PARIS — Satellite fleet operator Intelsat on Aug. 1 said progress on its debt reduction program is allowing the company to reduce its reliance on customer prepayments, a practice in which Intelsat offers discounts in return for receiving cash years before the satellite bandwidth is provided.
In a conference call with investors, Intelsat also said that while its revenue has suffered from declining U.S. government business, its profitability has not seen similar declines because the cuts have mainly targeted third-party capacity that Intelsat sells on behalf of other satellite operators.
Luxembourg- and Washington-based Intelsat, which is the world’s largest satellite fleet operator by revenue, has been offering discounts to major customers that agree to pay for part of their satellite capacity early in the satellite’s construction phase, which is often two to three years before launch. Intelsat can use these payments to offset the capital expense of building the satellite, or for other purposes. Intelsat Chief Financial Officer Michael McDonnell said the discount from Intelsat’s usual lease rates is usually less than 10 percent.
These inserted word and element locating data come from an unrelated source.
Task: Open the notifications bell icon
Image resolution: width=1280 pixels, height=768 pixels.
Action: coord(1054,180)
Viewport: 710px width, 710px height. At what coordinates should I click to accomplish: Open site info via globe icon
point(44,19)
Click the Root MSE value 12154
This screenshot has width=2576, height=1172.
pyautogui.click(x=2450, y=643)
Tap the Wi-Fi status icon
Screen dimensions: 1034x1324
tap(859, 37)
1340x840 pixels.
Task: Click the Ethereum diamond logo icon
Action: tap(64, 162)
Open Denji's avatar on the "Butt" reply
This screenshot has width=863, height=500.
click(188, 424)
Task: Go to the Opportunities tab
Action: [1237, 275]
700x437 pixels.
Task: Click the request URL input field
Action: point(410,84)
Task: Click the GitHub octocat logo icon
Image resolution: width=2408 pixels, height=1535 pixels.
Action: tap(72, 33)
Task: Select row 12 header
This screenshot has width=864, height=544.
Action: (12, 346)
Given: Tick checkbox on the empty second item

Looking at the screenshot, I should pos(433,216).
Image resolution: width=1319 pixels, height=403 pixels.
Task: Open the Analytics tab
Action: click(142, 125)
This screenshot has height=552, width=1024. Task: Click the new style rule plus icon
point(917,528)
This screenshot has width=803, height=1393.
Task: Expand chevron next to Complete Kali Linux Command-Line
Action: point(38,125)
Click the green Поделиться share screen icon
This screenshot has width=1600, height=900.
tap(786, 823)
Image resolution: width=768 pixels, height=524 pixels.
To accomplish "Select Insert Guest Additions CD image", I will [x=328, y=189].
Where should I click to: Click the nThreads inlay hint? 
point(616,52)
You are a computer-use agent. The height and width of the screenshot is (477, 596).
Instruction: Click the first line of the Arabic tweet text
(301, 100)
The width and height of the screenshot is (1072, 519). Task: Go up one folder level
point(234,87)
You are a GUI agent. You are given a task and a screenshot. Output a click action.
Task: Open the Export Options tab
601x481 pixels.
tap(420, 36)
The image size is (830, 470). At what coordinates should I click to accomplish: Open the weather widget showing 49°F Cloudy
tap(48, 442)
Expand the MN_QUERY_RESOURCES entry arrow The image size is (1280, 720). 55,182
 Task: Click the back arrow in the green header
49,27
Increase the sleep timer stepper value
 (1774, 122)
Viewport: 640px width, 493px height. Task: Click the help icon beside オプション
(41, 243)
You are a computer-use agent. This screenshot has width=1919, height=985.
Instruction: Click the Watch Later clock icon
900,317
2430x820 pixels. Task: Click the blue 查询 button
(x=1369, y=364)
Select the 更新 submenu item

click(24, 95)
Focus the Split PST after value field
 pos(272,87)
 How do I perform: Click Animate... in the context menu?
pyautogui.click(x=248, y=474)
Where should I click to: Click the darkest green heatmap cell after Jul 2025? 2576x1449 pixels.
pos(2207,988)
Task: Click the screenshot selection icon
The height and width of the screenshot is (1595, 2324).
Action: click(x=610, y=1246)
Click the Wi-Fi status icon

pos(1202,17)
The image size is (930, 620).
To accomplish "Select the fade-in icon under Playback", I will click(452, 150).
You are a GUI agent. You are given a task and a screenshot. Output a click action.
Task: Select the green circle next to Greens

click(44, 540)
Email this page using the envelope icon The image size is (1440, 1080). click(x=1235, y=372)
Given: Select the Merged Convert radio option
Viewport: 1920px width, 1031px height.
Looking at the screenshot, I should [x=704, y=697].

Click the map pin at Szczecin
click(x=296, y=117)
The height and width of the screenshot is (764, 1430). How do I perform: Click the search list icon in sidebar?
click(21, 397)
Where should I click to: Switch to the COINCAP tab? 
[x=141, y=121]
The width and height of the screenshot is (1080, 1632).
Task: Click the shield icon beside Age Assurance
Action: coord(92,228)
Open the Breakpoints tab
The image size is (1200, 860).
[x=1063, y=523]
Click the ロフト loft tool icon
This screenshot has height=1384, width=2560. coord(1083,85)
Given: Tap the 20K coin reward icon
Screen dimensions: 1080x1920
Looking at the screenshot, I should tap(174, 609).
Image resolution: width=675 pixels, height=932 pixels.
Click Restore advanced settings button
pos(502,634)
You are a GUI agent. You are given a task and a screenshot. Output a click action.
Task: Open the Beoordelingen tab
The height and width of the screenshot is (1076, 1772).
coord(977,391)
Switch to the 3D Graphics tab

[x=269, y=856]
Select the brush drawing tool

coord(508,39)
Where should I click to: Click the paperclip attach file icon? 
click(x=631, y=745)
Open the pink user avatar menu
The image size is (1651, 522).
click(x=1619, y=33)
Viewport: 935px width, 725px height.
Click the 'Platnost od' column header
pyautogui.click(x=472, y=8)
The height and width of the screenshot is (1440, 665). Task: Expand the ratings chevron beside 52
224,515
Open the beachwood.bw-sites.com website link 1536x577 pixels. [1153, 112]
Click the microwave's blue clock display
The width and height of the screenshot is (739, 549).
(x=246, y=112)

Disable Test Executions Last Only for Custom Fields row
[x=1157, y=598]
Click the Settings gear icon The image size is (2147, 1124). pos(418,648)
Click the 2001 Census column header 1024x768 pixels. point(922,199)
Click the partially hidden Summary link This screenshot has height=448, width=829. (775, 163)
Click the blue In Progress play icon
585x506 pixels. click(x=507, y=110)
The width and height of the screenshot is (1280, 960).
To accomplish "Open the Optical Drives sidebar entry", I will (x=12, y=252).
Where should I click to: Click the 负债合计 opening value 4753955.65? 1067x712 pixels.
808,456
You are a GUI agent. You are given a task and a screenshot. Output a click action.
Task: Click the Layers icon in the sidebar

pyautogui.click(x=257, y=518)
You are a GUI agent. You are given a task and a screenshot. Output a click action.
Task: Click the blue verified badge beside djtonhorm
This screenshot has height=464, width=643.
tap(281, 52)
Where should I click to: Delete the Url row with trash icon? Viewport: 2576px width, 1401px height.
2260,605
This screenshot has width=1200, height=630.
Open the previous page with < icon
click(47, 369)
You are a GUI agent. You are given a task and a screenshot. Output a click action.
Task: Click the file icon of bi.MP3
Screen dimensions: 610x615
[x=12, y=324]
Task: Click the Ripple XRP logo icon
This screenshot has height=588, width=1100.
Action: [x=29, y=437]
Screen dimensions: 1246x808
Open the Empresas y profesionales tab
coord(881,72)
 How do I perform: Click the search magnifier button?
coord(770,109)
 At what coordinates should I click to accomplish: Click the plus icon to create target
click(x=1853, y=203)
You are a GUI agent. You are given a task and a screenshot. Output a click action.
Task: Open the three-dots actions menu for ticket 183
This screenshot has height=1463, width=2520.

The down side to the prepayments, in addition to the discounted pricing, is that Intelsat forgoes the revenue jump that typically occurs when a new satellite is placed into service.
Intelsat had planned to collect a combined $300 million in prepayments in 2013 and 2014. McDonnell said during the call that the company would limit its prepayments to no more than $200 million over the same two years, and would cap its 2015 prepayments at between $25 million and $50 million.
“We won’t rule it out in the future, but we’re going to take a more selective prepayment approach,” McDonnell said. “Given our free cash flow, we don’t feel it’s necessary.”
Intelsat has been refinancing its debt to take advantage of lower interest rates. While still high — $15.35 billion as of June 30 — the long-term debt has been coming down and has dropped by nearly $500 million since Dec. 31.
Intelsat’s U.S. government business has been declining in recent months because of U.S. troop drawdowns, mandatory federal government budget cuts and the prospect of specific reductions in future U.S. military spending.
For the three months ending June 30, revenue from government customers was down 2 percent, to $122 million, compared with a year ago. But the reductions have disproportionately hit contracts in which Intelsat bundles its own satellite capacity and that of others for sale to government customers.
Intelsat’s core business of selling bandwidth on its own fleet generates gross profit margins, measured in earnings before interest, taxes, depreciation and amortization, of nearly 80 percent. Intelsat’s margin for sales of third-party capacity is “in the teens,” McDonnell said, depending on whether the contract includes hardware or just satellite bandwidth.
Intelsat’s government revenue was 55 percent from its own network and 45 percent from other parties a year ago. Now it’s 60 percent Intelsat capacity and 40 percent from others.
Intelsat and other commercial operators selling to the U.S. government have been trying for years to persuade U.S. authorities to make it easier for defense managers to purchase satellite bandwidth for periods of more than a year.
Longer-term contracts cost less per delivered megahertz than short-term leases, but commercial operators nonetheless prefer the stability and predictability of multiyear commitments.
The private sector has not had much success in this effort. Intelsat Chief Executive David McGlade said during the call that the most recent attempt was defeated when the U.S. Office of Management and Budget and the U.S. Congressional Budget Office (CBO) marshaled arguments against it.
Dianne J. VanBeber, Intelsat vice president for investor relations, said in an Aug. 1 email that the CBO “has to score any budget submissions, and the way to get a passing score is to show that you have dollars identified today to cover the present value of the multi-year commitment. If you do not have the means to fund up front, then they do not recommend inclusion in the budget.”
“It’s not easy to get there given the political environment,” McGlade said during the call. “But there is an appetite [in the government] to procure longer term for better pricing. We’ll continue to fight the fight.”